Damping valve device for a vibration damper

The invention relates to a damping valve device for a vibration damper according to the preamble of patent claim 1.

DE 10 2016 210 790 A1 discloses a damping valve device that has a valve element with a variable diameter that executes a radial closing movement as a function of a flow rate within a throttle, as a result of which a throttle cross section of the throttle is changed.

The valve element has a transverse slit and is radially elastic. A limiting ring determines the maximum expansion of the valve element and also ensures a return movement of the valve element in the direction of its initial position, in which the maximum passage cross section of the throttle is also present.

In such a damping valve device, the reaction behavior of the valve element to a changing flow situation largely determines the quality of the damping valve device. The reaction speed and the size of the minimum throttle cross section play an important role here.

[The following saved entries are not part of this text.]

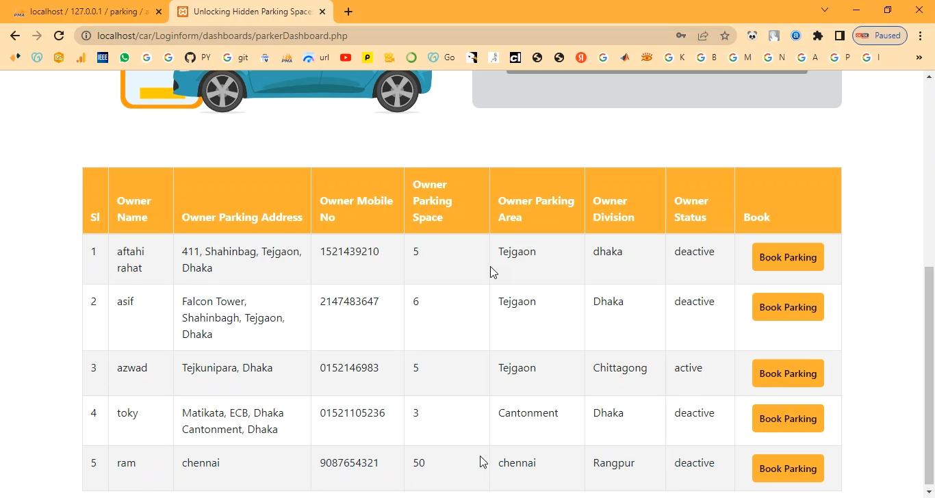This screenshot has width=935, height=498.
Task: Open the YouTube bookmark
Action: 346,57
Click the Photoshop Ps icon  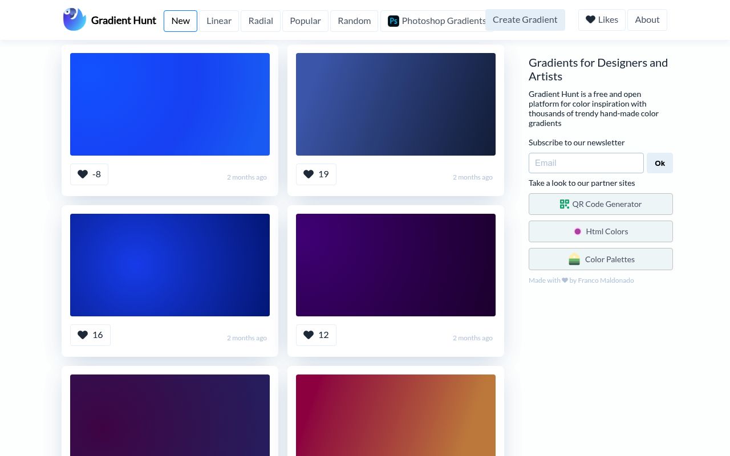click(393, 21)
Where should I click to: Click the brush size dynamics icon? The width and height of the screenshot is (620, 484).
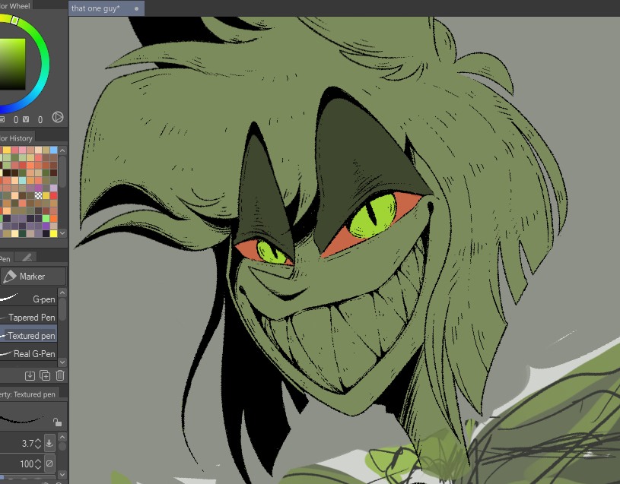(49, 443)

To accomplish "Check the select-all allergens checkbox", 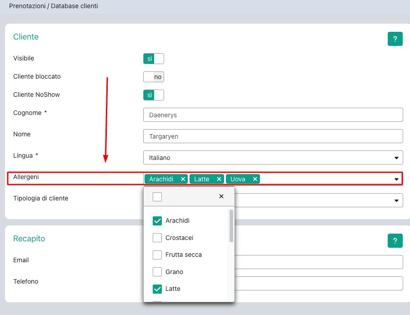I will (157, 196).
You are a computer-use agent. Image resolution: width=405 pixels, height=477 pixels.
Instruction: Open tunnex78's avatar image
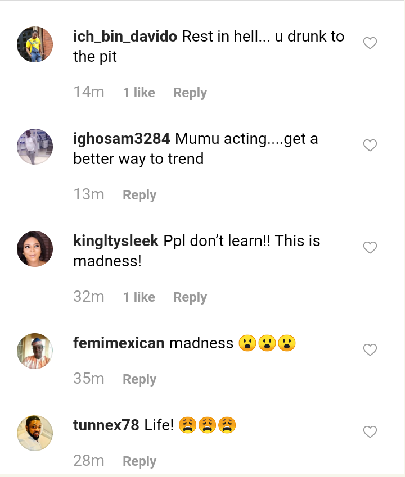(x=35, y=433)
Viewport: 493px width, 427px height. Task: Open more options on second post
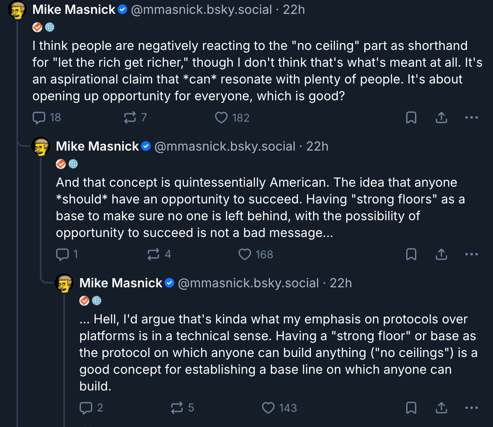472,254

DE 10 2019 215 558 A1 discloses a throttle point whose valve element is formed by two curved legs which are connected to one another via a pivot bearing. This design of the valve ring offers the advantage that the material for the valve ring can be chosen more freely. On the other hand, such a valve element is significantly more complex in terms of assembly.

The object of the present invention consists in further developing a generic damping valve device with regard to the functional quality.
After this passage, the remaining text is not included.